The headline outcome is transmission charges will be more fixed. The wholesale (nodal) price is intended as the main signal of impending transmission capacity constraints (congestion). Transpower is expected to look for alternatives – like using the flexibility of distributed energy resources (DER) – before building more substations, towers and lines.
The new TPM is intended to give electricity consumers and generators much-improved signals of the cost and value of using the transmission grid and provide:
- better signals of the true cost of using the grid — without high transmission charges if the grid is not congested, and grid investments paid for by those who benefit from them
- better use of the grid as New Zealanders take up electric vehicles and electrify process heat
- better investment in transmission — the right amount and at the right time.
What it could practically mean for solar and batteries
There are a range of likely near term and longer-term impacts for solar and batteries if the new TPM does what it says on the box.

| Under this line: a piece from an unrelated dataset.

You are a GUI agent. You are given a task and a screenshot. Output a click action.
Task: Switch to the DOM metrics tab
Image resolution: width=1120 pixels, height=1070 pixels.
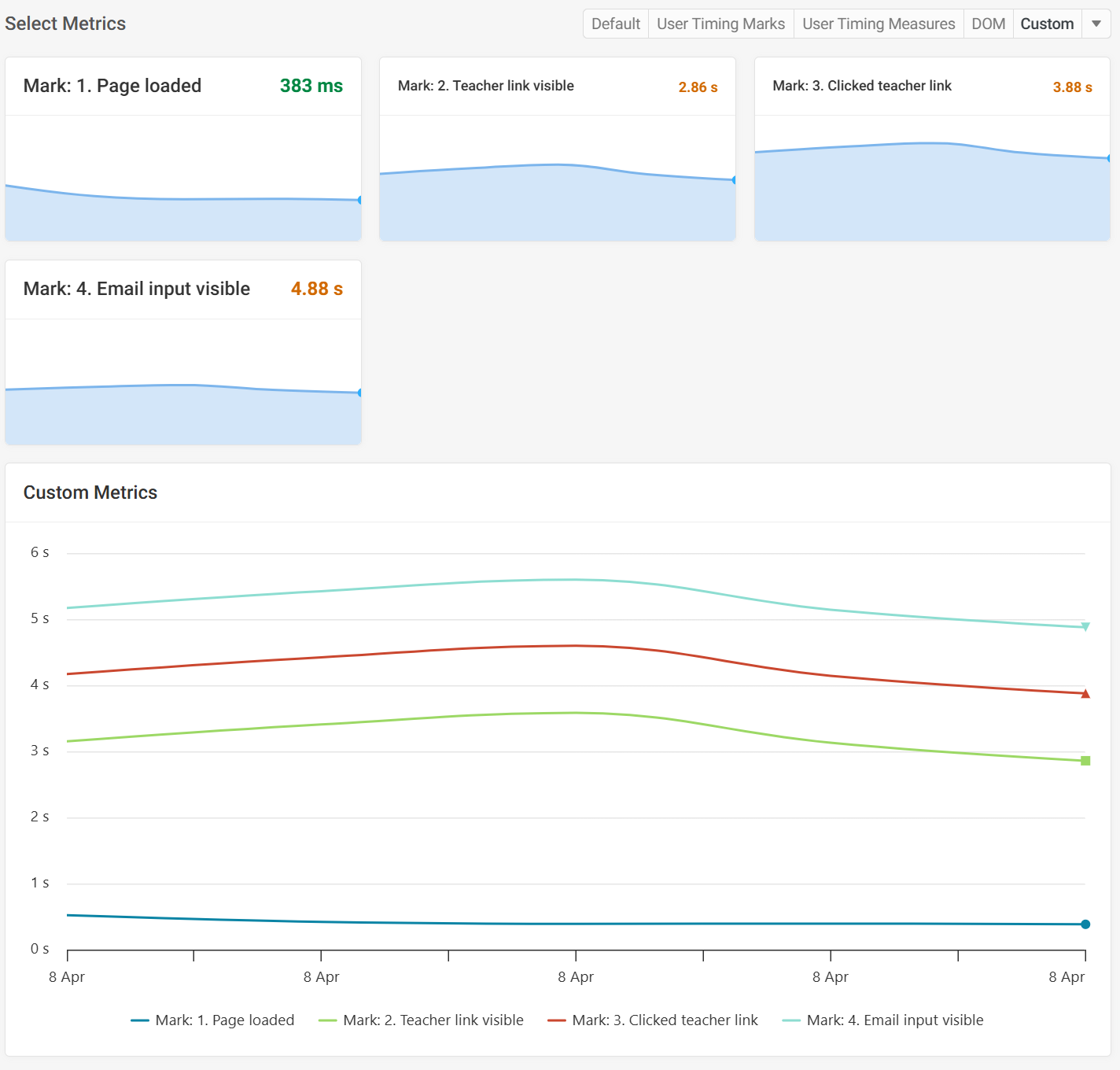click(988, 24)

The following outlines the more likely impacts, based on available information.
Near Term - Now to 2023/24
In the near term, there is unlikely to be a material impact on end-user prices until the changes to transmission charges occur in 2023/24 (at the earliest). There shouldn’t be any impact until 2023/24 on the prevailing incentives to install and use solar and batteries.
Transpower may start to expand use of its Demand Response platform prior to 2023 to test the potential for DER ‘flexibility’ to manage transmission capacity constraints. This would direct additional revenue toward distributed energy resources, including combined solar and battery facilities, in locations with impending transmission capacity constraints (eg, the networks in the Waikato). The additional revenue should encourage investment in solar and batteries to the extent they provide flexibility and assist in managing transmission constraints.
Longer Term – 2023/24 Onwards
Transmission charges will change for different regions and customer groups across the country once the new charges are introduced. However, the new TPM will include a 3.5 per cent cap on the amount total electricity bills may increase as a direct result of the change (after inflation and volume growth).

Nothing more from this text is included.